REQUIRED ACTION: Search term "screenshot": copy each line of the data containing it.

EXCERPTED RECORDS:
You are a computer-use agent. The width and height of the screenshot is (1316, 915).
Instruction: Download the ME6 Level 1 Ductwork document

* * *

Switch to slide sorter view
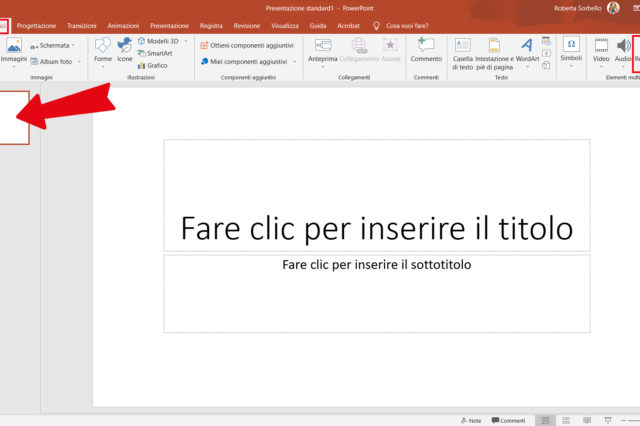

--

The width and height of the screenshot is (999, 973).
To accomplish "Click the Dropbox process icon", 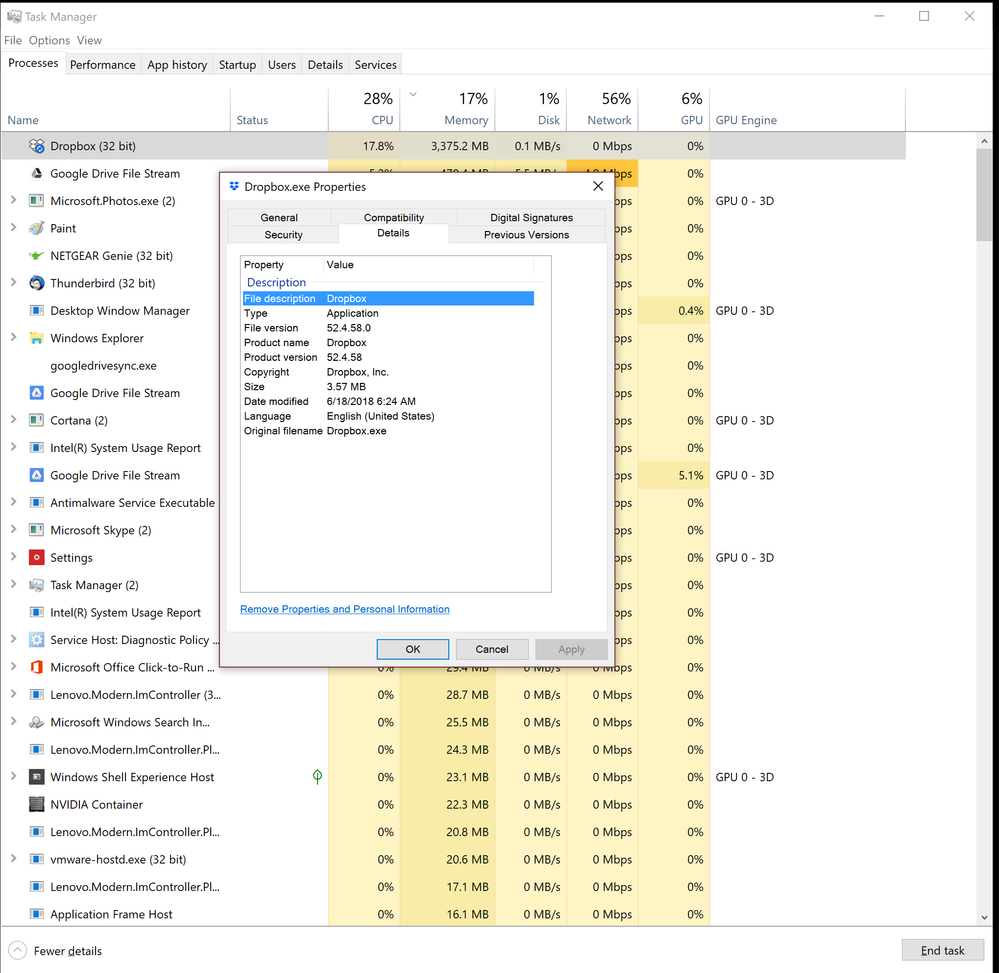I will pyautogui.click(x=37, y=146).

TASK SOLUTION:
You are a computer-use agent. The width and height of the screenshot is (1316, 915).
The width and height of the screenshot is (999, 973).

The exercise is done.